I've read a lot about How I Met Your Mother these last couple days and I really don't agree with the prevailing sentiment about the finale. The reasons why I don't agree may seem a little strange, especially given that the following thoughts were inspired by a sitcom. Here goes anyway.

It's noted frequently that we've been conditioned to have strange and unrealistic expectations about the nature of love. Movies and literature would have us believe that love is an uncontrollable chemical reaction or a realization of fate -- a perfect and inevitable matching of symmetric but separately, incomplete, parts. Maybe I'm doing it wrong (I'm not) but, in my experience, love is just none of those things at all. How I Met Your Mother's finale has a sanguine opinions but supremely realistic opinion of love. Maybe the most realistic opinion I have yet seen in popular media

Consider the dimensions of that finale by which people seem to feel most betrayed. They spent an entire season on a wedding weekend for characters that would end up divorced. The season was punctuated by a beautiful, naked expression of love between both characters. The show spent the last two seasons convincing us that those two people were fated together.

Except it didn't.

It gave us grand, beautiful moments that served as weigh-stations along a highway of many, many smaller moments that indicated these two characters may not be right for each other. The fact that we spend so much time on a wedding weekend that ultimately ends in divorce rings incredibly true to me. How many times have we all attended events that were happy, important memories at the time but take on a different meaning later? How many photos are floating around of couples, of people that absolutely, without a doubt loved each other once but couldn't make it work? Are those moment vanished Of course not. Are they wrong or ruined or somehow rendered imperfect? Yeah, sometimes. Sometimes not. Regardless, it certainly happens and I personally don't want art (even popular art for mass consumption) to just paper over the existence of those moments or those events.

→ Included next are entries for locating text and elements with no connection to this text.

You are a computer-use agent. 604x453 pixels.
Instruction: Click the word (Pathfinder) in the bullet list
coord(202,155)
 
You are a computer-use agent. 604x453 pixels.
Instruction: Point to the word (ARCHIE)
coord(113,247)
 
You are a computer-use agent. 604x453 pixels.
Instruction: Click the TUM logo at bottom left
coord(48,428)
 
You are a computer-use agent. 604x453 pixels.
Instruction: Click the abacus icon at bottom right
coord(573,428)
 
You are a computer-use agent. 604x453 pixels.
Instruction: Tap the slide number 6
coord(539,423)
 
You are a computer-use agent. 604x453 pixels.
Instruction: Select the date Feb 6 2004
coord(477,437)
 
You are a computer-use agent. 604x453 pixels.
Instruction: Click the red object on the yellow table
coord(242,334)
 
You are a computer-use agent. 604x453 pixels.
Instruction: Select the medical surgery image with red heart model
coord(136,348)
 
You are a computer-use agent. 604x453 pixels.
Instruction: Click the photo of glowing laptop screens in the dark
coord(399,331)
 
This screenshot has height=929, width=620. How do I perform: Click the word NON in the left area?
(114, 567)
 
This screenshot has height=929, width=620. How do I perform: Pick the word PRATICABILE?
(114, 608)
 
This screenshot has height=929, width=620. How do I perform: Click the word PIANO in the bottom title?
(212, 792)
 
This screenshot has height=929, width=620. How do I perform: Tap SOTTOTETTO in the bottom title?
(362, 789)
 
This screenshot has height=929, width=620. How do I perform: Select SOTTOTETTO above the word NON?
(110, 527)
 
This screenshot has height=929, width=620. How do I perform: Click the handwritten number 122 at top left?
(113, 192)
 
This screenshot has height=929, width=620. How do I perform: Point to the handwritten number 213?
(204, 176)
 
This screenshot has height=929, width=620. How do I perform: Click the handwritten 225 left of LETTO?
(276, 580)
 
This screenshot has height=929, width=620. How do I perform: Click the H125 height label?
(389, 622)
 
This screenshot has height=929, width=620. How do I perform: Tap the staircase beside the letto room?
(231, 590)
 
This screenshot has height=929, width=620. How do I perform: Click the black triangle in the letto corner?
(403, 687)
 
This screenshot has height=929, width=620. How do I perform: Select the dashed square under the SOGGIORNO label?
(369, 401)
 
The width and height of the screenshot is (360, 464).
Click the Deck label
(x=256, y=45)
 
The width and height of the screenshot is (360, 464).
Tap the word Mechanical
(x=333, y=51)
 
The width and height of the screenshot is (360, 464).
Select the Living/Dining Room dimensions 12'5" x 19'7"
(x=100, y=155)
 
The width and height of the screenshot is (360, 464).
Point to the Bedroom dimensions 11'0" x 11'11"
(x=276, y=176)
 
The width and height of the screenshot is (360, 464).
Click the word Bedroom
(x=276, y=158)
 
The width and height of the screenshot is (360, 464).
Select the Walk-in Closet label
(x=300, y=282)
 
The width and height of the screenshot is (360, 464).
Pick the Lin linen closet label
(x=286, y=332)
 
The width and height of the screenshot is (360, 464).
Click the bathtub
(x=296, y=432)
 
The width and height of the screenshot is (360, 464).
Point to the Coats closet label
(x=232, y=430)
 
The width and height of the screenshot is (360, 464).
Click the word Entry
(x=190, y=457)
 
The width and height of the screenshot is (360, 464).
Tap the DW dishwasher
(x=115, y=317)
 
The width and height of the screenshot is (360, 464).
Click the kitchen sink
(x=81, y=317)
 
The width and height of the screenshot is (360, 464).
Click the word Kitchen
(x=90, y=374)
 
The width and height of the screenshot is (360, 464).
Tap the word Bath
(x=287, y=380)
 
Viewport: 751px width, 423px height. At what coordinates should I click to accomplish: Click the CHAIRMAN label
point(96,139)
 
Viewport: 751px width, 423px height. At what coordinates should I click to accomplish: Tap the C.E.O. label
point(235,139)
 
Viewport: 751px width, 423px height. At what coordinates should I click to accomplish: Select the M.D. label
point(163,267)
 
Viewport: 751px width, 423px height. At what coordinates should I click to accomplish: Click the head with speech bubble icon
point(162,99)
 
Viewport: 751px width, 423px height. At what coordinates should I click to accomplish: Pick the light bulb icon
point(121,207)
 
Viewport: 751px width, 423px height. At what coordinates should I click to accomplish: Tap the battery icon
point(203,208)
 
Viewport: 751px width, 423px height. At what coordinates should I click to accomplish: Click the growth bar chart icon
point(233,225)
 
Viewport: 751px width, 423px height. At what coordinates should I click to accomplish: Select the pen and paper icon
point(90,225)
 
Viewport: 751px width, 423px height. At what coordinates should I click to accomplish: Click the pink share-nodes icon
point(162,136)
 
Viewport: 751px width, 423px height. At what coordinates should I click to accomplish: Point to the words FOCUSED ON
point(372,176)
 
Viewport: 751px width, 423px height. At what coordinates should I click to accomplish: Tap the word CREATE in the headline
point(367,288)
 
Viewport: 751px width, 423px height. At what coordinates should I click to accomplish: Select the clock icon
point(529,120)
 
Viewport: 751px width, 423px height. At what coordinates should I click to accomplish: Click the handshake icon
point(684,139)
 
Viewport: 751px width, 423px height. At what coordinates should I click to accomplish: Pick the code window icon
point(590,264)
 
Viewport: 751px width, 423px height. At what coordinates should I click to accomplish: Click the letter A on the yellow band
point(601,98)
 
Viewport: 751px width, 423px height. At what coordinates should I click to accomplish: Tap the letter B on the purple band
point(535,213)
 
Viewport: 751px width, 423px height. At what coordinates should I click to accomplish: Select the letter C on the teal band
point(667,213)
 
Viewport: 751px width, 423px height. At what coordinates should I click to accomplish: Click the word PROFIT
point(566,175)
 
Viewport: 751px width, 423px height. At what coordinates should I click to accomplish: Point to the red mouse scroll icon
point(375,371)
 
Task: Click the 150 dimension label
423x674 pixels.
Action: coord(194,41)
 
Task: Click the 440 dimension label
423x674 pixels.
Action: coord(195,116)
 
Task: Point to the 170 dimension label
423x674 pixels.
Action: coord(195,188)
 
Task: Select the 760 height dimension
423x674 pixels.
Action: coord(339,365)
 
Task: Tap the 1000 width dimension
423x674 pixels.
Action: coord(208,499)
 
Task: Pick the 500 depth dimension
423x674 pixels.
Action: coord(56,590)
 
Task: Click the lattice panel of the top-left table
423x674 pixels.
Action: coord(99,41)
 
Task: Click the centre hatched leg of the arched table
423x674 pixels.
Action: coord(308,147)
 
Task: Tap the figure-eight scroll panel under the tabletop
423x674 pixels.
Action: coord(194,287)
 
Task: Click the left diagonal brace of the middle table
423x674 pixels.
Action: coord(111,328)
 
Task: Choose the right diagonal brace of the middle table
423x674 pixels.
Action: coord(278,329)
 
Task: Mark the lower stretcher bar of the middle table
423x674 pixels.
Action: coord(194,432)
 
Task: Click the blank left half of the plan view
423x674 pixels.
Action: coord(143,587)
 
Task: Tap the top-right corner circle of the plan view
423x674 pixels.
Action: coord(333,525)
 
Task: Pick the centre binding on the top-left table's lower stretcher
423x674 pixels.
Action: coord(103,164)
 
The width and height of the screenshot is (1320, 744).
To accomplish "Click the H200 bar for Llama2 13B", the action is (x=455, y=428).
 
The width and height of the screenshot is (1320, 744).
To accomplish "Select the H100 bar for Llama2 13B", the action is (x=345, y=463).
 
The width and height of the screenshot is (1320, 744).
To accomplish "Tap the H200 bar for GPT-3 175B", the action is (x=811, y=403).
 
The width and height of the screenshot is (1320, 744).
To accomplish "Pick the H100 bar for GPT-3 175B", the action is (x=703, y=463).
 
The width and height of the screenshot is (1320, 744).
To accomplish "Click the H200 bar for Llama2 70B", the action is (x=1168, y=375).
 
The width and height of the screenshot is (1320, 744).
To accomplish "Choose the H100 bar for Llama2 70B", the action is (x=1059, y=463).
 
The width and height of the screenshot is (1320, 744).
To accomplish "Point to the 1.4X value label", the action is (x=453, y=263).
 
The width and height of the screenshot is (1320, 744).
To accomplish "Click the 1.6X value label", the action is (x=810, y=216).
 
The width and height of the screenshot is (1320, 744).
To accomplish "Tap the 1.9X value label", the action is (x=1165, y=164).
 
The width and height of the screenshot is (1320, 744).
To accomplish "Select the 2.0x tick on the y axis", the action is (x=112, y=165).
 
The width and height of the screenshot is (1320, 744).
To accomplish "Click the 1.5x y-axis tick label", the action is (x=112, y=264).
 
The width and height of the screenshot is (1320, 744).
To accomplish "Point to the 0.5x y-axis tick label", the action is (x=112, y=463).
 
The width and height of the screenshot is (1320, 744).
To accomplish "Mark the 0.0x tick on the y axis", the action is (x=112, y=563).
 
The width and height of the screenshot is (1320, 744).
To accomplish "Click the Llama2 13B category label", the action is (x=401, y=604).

The show ultimately stands as an argument for many possible loves in a lifetime ensconced in a candy shell gimmick that implied there was actually only ever one love for each of us - or at least it seemed to. That's not true. That you could love someone deeply, lose them and love someone else deeply is a painful, complicated but freeing reality. I would hate the thought of Cole in love with another man - that she would give him the same looks, use the same tone of voice, hold his hand, have private jokes and feel emotions for him that were once reserved only for me. The only thing I could hate more than that is the thought that she would go on alone and unfulfilled simply because she had had the bad fortune of losing me.

That we didn't see Ted truly mourn The Mother in that episode was a function of time. It would take a multi-part arc to convey that honestly which would undercut the shock of the final reveal. It wasn't perfect storytelling admittedly (especially on a show that could certainly take the scenic routes), but if we had more than a vague notion of what was coming the emotional impact would have been greatly diminished. It was a tough narrative choice and understand why they made the one they did.

We spent 9 years with the character Ted and because of that we know - we absolutely know with certainty - that he sincerely mourned The Mother and continued to mourn her even as he found his way back to Robin. We only had a few minutes to process The Mother's death. Ted had five years. If you judge his return to Robin as an indication that Ted was somehow cold, cynical or sselfish, I don't know what to tell you. That reads to me as a weird combination of moralistic and self-righteous. On matters of the heart, at least, Ted definitely earned the benefit of the doubt.

The fact that The Mother was a one instead of the one doesn't make their time together any less precious. Nor does the fact that Ted ultimately found his way back to Robin.  That Ted could genuinely let go of Robin and then rediscover his feelings for her later doesn't invalidate his time with the mother nor does it read to me as heartless, stupid or even unlikely. The devil - in love, as in all things - is in the details, and timing is pretty important detail.

The reaction to this show is the world reacting negatively to their being forced to confront and reevaluate their fairy tale notion of how love and monogamy really functions (when it functions at all). That the show seemed to be offering a fairy tale while all the while surreptitiously making a far more complex and honest emotional argument makes the ending only that much more brave. I loved it and given time, I think more people will grow to love it, too.